Entries taken from a collection:
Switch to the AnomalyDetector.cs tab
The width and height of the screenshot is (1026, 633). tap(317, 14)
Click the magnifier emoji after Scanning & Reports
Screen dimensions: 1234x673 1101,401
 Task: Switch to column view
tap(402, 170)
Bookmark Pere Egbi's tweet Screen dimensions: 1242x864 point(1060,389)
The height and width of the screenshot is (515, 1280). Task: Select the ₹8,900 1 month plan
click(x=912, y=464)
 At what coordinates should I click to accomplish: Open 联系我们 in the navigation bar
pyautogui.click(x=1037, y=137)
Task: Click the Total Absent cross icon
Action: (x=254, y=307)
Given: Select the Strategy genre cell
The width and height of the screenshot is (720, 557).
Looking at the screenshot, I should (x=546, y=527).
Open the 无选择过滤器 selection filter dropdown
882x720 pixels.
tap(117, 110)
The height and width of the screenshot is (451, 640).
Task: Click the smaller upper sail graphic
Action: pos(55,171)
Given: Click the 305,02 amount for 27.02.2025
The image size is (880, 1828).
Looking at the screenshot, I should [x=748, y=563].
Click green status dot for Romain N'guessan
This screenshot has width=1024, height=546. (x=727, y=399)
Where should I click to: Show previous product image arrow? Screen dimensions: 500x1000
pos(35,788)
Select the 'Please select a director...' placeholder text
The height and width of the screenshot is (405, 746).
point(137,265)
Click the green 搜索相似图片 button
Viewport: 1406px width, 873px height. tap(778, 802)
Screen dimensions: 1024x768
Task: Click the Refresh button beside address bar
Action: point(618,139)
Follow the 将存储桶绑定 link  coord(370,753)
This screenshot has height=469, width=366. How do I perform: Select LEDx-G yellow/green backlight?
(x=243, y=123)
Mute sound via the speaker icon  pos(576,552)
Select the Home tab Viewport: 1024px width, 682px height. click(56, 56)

EXERCISE DIRECTIONS
Nothing in the entries above may be left out; retype them all exactly.

RESPONSE TO THE TASK
Switch to the AnomalyDetector.cs tab
The width and height of the screenshot is (1026, 633). tap(317, 14)
Click the magnifier emoji after Scanning & Reports
Screen dimensions: 1234x673 1101,401
 Task: Switch to column view
tap(402, 170)
Bookmark Pere Egbi's tweet Screen dimensions: 1242x864 point(1060,389)
The height and width of the screenshot is (515, 1280). Task: Select the ₹8,900 1 month plan
click(x=912, y=464)
 At what coordinates should I click to accomplish: Open 联系我们 in the navigation bar
pyautogui.click(x=1037, y=137)
Task: Click the Total Absent cross icon
Action: (x=254, y=307)
Given: Select the Strategy genre cell
The width and height of the screenshot is (720, 557).
Looking at the screenshot, I should (x=546, y=527).
Open the 无选择过滤器 selection filter dropdown
882x720 pixels.
tap(117, 110)
The height and width of the screenshot is (451, 640).
Task: Click the smaller upper sail graphic
Action: pos(55,171)
Given: Click the 305,02 amount for 27.02.2025
The image size is (880, 1828).
Looking at the screenshot, I should [x=748, y=563].
Click green status dot for Romain N'guessan
This screenshot has width=1024, height=546. (x=727, y=399)
Where should I click to: Show previous product image arrow? Screen dimensions: 500x1000
pos(35,788)
Select the 'Please select a director...' placeholder text
The height and width of the screenshot is (405, 746).
point(137,265)
Click the green 搜索相似图片 button
Viewport: 1406px width, 873px height. tap(778, 802)
Screen dimensions: 1024x768
Task: Click the Refresh button beside address bar
Action: point(618,139)
Follow the 将存储桶绑定 link  coord(370,753)
This screenshot has height=469, width=366. How do I perform: Select LEDx-G yellow/green backlight?
(x=243, y=123)
Mute sound via the speaker icon  pos(576,552)
Select the Home tab Viewport: 1024px width, 682px height. click(56, 56)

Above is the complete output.